- Aufgabenstellung: Erklären Sie in ein bis drei Sätzen, warum alexanderneipp im Text vermutet, dass sich seine Netzwerkkarte nicht mit der Grafikkarte versteht.

- Text:
────────────────────

# Konflikt? Grafik vs. Netzwerk?!



## alexanderneipp (7. Dezember 2002)

Folgendes:
Wollte so eben eine PCI Netzwerkkarte in meinen Rechner schieben.
Das klappt auch noch  
Dann geht aber nix mehr.
Die Karte ist voll in Ordnung, hab sie auf nem anderen Rechner getestet.

Kann es sein, dass sich die Netzwerkkarte nicht mit meiner Grafikkarte versteht?
Hab nämlich alle anderen PCI Karten mal ausgebaut und es ging immer noch nix...!

Danke!


----------



## sam (7. Dezember 2002)

glaub ich weniger  
du hast nicht zufällig nen onboardsound-chip?
wenn nicht (oder wenn ): schau halt im geräte manager....da stehen die konflikte ja drin


----------



## Kaprolactam (7. Dezember 2002)

Doch, das geht ohne weiteres. Die Variante habe ich schon kennengelernt. Der betroffene Computer hat sich standhaft geweigert, ins Windows zu booten, wenn das kritische Pärchen Netzwerkkarte/Grafikkarte im Rechner waren. Habe ich eins von beiden ausgetauscht, lief alles.

/Kapro


----------



## sam (7. Dezember 2002)

hui, hätte ich nicht gedacht...
wie alt war der pc?


----------



## Kaprolactam (7. Dezember 2002)

Gut ein Jahr alt ist die Mühle.

/Kapro


----------



## sam (7. Dezember 2002)

@alex: dann würde ich mal ne andere graka einbauen...nur so zum test

...oder versuchen die irq's der graka zu ändern (vielleicht mag eine der beiden karten das sharen nicht)


----------



## eViLaSh (9. Dezember 2002)

der slot direkt unter der graka sollte eh immer frei bleiben !!!


----------

────────────────────

- Vorliegende Einträge:

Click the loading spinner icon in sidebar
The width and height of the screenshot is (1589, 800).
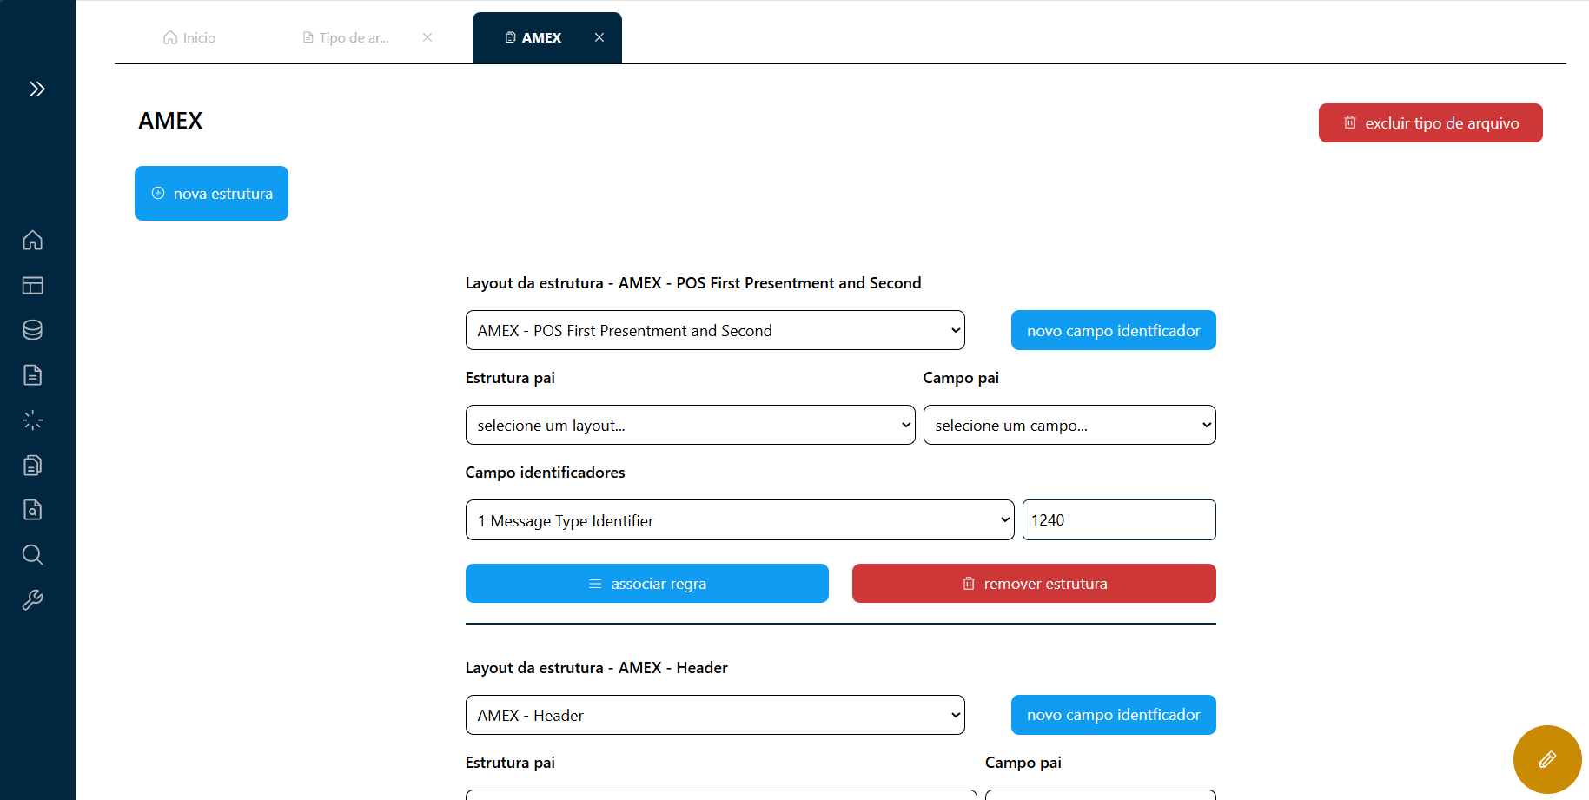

────────────────────

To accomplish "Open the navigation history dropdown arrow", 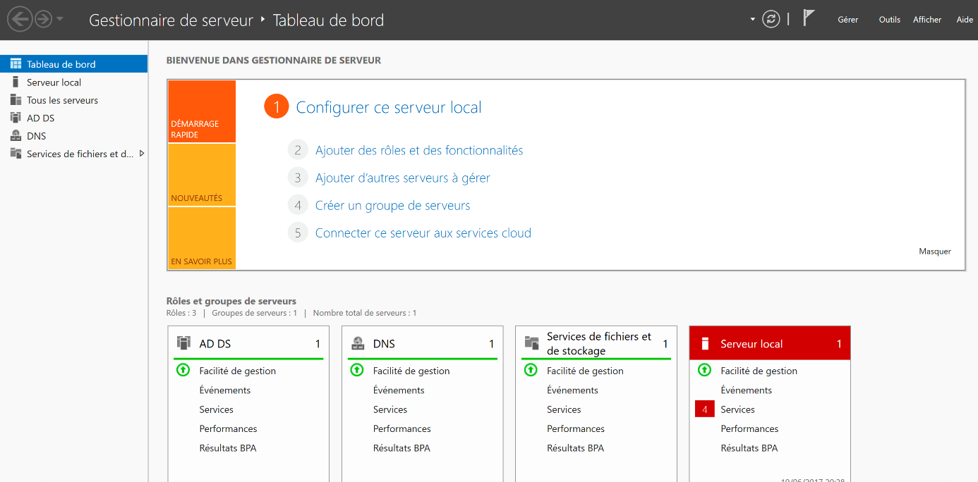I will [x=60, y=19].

────────────────────

- Musterlösung: Die Netzwerkkarte ist laut alexanderneipp voll in Ordnung, weil er sie auf einem anderen Rechner getestet hat. Außerdem hat er alle anderen PCI-Karten ausgebaut, und trotzdem ging immer noch nichts.